東洋医学で考えられている健康を維持する3つのバランス「気」「血」「水」
今回は「水」について説明していきます。
「水」(すい)は、体が飲食物から吸収して体に必要な形に変えて作られるもののことで、ただの水とは違います。
飲食物に含まれる水分は、脾によって分けられます。
そして、小腸・大腸によって清らかなものと濁ったものに分けられ、その清らかな水の成分が「水」となります。
そのため、ただ水を飲めば水が不足している状態が改善されるというわけではありません。
水は腎の働き二よって、水蒸気のようなものに変えられて肺まで持ち上げられます。そこで肺の働きによって体中を潤し、最終的に尿をして排出されるのです。
前回お話した「血」との違いは、水は血管以外にも自由に出入りし、働くことができることです。
水が滞る「水毒」
水は涙や唾液などの分泌液の素であり、皮膚や髪の毛、粘膜などを潤してくれます。しかし、水は血管以外にも出ていけるため、関節内に溜まってむくみの原因になってしまったり、体の中の余分なものと結びつきやすく、
・ 体が重く感じる
・ だるい
・ 胃腸がムカムカしやすい
・ 空腹感がない
と言った症状に悩まされることになります。
この滞った水のことを東洋医学では水毒といい、関節リュウマチや喘息、アトピーやアレルギー、冷え性の原因と考えています。
大人の体で考えると、体の60〜70%は水なので、この水分代謝のバランスが崩れると、体に大きな影響を与えるのです。
この「水毒」の改善にオススメな食材は
・ 玄米
・ 小豆
・ ハトムギ
・ そば
・ 海藻
・ きのこ
・ たけのこ
・ アスパラ
・ かぼちゃ
・ じゃがいも
・ こんにゃく
・ バナナ
・ 烏龍茶
薬膳食材では
・ 茯苓(ブクリョウ)
・ 生姜(ショウキョウ)
・ 山査子(サンザシ)
・ 緑豆(リョクトウ)
・ 薏苡仁(ヨクイニン)・・ハトムギのこと
・ 決明子(ケツメイシ)・・ハブ茶
また、水毒の人が控えた方が良い食材は
・ 脂肪の多い肉類
・ ベーコン
・ 卵黄
・ いくらなどの魚卵
・ 高脂肪食品
・ 味の濃いもの
・ 炭酸飲料
・ 冷たい水
です。
また、水が滞った状態とは別に、
水が不足した状態のことは津液虚(しんえききょ)といいます。
(東洋医学では水を津液ともいう)
これはストレスや過労、睡眠不足や食生活の乱れから起こりやすく、
・ 皮膚のカサつき
・ 喉の渇き
・ 風邪を引いた後のような乾燥性の手荒れやカラ咳
・ 手のひらや足裏のほてり
・ 寝汗
という症状が現れやすくなります。
また、このような症状が出ている場合、辛いものや脂っこいもの、お酒・タバコは体の水分を消耗するので控えるように心がけましょう。

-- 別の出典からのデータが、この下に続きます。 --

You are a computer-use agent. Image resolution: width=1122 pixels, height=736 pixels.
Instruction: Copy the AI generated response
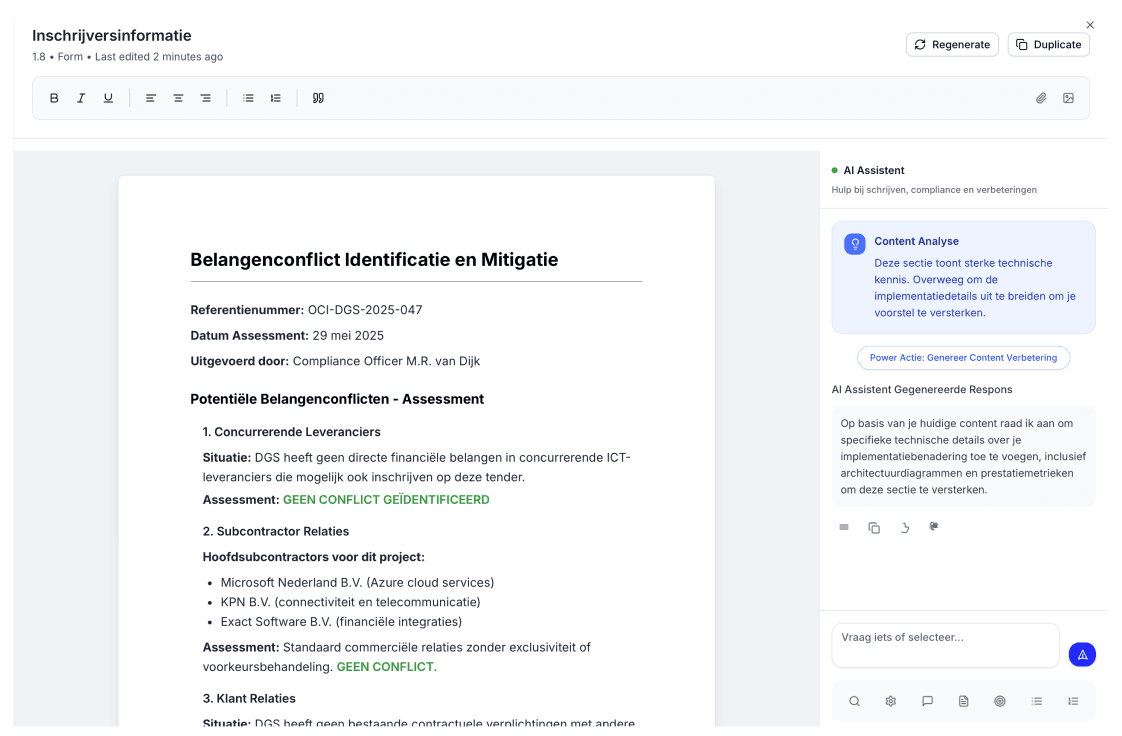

また、胃腸の消化吸収力が弱っていると、取り入れた水分を活用することができず『必要な水は不足しているのに、不要な水分が余計にある』という状態になってしまい、水を飲んでも喉の渇きがおさまらなかったり、お腹に水が溜まってしまったりします。
この場合は、常温の水や白湯を少しずつ飲むようにしましょう。
そして、津液虚にオススメな食材は
・ 豆乳
・ 豆腐
・ 豚肉
・ 鴨肉
・ 鶏肉
・ すっぽん
・ ハマグリ
・ アワビ
・ レンコン
・ ピーマン
・ トマト
・ 梨
・ レモン
・ メロン
・ 緑茶
などがあります。
また、オススメな薬膳食材は
・ 高麗人参
・ 黒米
・ 百合
・ 胡麻子(ゴマシ)
・ 銀耳(ギンジ)・・白キクラゲのこと
・ 山薬(サンヤク)
・ 菊花(キクカ)
反対に控えた方が良い食材は
・ 香辛料
・ 薬味野菜
・ 冷たいもの
です。
このように、水毒や津液虚の症状が当てはまると感じた方は、積極的にオススメな食材や薬膳食材を取り入れるようにしてみてくださいね。
また、控えた方が良い食材を摂る習慣がある方は、一度見直してみましょう。